Also...wären User wie "herbboy" oder "quaaaaak" bereit, mir ein entsprechendes System mit den oben genannten Anforderungen zusammenzustellen? Das wäre wirklich toll 

Vielen Dank schon einmal!


----------



## Herbboy (17. August 2011)

Sei froh, dass ich noch wach bin 


RAM zB hardwareversand.de - Artikel-Information - 4GB-Kit G-Skill PC3-10667U CL9 oder hardwareversand.de - Artikel-Information - 4GB Corsair XMS3 DDR3-1333 CL9 oder... an sich einfach nen DDR3-1333 für *ca. 20€* pro 4GB. Am besten 2x2GB

Board: eines der neueren Sockel AM3+ Board mit einem 970er Chipsatz, so dass Du auch mal später eine AM3+ CPU draufmachen kannst. zB hardwareversand.de - Artikel-Information - Gigabyte GA-970-UD3, AMD 970, AM3+, ATX oder hardwareversand.de - Artikel-Information - Gigabyte GA-970-UD3, AMD 970, AM3+, ATX sind *ca. 80€*

CPU nen X4 955 für* 95€ **http://www2.hardwareversand.de/articledetail.jsp?aid=26625&agid=1242*

Als CPU-Kühler nen Scythe Katana 3, der ist leise und preiswert, knapp unter *20€ hardwareversand.de - Artikel-Information - Scythe Katana 3, f*

Festplatte: 500GB zB hardwareversand.de - Artikel-Information - Samsung SpinPoint F3 500GB, SATA II (HD502HJ) oder hardwareversand.de - Artikel-Information - Western Digital Caviar SE16 500GB SATA II 16MB sind *35€*

Netzteil zB hardwareversand.de - Artikel-Information - Corsair Builder Series CX600 V2, 600 Watt oder hardwareversand.de - Artikel-Information - be quiet!
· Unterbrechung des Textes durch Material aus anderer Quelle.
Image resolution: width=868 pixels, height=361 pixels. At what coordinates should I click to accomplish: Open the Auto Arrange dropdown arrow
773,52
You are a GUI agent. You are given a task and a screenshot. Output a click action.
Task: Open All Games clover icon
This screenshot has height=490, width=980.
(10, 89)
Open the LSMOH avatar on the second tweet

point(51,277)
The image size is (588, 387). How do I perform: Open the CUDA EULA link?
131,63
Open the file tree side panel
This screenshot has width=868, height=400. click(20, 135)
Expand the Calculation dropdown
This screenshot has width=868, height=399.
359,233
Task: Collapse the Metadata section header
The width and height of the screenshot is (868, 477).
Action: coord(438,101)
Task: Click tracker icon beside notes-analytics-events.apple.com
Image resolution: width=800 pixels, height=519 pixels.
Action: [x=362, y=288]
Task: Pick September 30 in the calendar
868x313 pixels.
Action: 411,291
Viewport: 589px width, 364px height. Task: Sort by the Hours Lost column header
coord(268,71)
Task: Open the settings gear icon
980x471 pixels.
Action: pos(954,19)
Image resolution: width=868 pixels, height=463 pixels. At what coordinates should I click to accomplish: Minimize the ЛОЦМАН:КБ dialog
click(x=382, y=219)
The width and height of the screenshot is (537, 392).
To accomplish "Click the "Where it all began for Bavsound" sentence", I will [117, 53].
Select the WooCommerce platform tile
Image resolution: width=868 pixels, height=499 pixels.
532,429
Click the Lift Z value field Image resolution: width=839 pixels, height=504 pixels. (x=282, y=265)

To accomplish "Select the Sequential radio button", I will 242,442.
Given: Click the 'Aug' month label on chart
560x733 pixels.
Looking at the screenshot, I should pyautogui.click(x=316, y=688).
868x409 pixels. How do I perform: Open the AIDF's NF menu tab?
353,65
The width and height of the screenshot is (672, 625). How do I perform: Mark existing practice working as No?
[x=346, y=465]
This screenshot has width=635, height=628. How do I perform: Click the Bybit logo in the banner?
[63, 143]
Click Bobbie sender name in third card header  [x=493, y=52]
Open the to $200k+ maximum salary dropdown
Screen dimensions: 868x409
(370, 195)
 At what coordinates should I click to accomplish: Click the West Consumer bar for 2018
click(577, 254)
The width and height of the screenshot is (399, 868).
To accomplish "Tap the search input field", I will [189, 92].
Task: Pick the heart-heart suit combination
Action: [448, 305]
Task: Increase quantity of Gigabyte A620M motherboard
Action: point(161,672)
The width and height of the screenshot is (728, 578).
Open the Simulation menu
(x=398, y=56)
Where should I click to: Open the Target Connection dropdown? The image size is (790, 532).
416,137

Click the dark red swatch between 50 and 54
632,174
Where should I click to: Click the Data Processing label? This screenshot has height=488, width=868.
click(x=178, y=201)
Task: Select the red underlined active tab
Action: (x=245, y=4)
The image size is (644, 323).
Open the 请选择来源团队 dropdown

Pure Power 530 Watt / BQT L7 ... schwer zu sagen, wenn Du halt 30€ mehr investierst, wäre zB Kabelmanagement mit dabei usw., aber ich sag mal: *60€*

Gehäuse gibt es sehr viele, so 30-50€ wäre schon ok, zB das xigmatek asgard hardwareversand.de - Artikel-Information - Xigmatek Asgard II Midi Tower - black/silver, ohne Netzteil also *35€* 

Brenner kriegst Du schon unter *20€,* zB hardwareversand.de - Artikel-Information - Samsung SH-222AB bare schwarz SATA


Damit wärst Du bei ca. 360€, je nach dem, welches Netzteil. Als Grafkkarte wäre damit eine AMD 6870 ideal. zB hardwareversand.de - Artikel-Information - ASUS EAH6870 DC/2DI2S/1GD5, AMD Radeon HD 6870, 1GB, PCI- Express für *145€*

jetzt bist Du bei knapp über 500€. Wenn Du beim Board und Netzeil das etwas preiswertere nimmst, sind es knapp drunter. Bei der Festplatte könntest Du für 45€ auch schon 1TB kriegen. Für so was wie Videoediting kannst Du auch für nur 20€ mehr direkt ein 2x4GB-RAM Kit nehmen, ansonsten muss das nicht sein. Für Gaming kriegst Du meiner Meinung nach keine bessere Zusammenstellung, außer Du würdest beim Board sehr viel sparen und beim Netzteil ein "Risiko" eingehen, dann wäre ne etwas bessere Graka drin, die aber dann auch nicht viel besser ist - und später mal nen AM3+ kannst Du dann wohl auch nicht nutzen.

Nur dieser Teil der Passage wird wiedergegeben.